### [Exercise aim]
The answer is every line of the records that holds the word "each", copied in full.
---- Records for the exercise
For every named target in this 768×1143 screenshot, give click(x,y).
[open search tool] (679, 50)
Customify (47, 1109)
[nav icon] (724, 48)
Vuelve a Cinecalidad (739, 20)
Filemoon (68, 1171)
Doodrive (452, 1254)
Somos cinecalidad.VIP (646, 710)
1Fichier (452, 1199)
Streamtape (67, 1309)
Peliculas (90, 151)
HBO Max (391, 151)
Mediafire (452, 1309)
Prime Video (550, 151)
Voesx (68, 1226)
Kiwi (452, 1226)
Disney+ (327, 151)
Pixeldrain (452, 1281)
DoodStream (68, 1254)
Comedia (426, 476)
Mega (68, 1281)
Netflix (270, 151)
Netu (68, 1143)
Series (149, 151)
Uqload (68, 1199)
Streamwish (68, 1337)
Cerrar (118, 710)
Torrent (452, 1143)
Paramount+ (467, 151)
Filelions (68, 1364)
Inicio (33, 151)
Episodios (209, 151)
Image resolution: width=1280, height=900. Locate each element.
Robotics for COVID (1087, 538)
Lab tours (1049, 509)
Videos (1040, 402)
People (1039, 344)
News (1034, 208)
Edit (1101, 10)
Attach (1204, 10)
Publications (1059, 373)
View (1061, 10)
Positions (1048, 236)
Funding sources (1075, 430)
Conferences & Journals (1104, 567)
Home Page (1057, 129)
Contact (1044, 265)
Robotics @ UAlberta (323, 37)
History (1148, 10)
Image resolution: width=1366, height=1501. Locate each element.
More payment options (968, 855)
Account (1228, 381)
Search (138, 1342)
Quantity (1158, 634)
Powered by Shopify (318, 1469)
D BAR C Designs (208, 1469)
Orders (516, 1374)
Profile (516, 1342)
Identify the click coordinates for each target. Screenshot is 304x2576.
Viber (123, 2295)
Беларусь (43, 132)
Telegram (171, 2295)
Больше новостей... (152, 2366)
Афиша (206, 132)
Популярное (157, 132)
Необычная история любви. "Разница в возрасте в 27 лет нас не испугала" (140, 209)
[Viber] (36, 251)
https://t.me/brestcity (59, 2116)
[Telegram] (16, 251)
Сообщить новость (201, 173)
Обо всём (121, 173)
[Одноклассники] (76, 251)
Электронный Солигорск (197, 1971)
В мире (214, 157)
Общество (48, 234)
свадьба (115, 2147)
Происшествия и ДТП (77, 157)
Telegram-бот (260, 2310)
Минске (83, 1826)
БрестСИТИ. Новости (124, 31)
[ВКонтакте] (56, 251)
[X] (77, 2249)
--------
### [Written solution]
Image resolution: width=1280, height=900. Locate each element.
Image resolution: width=1366, height=1501. Locate each element.
Identify the click coordinates for each target. Screenshot is 304x2576.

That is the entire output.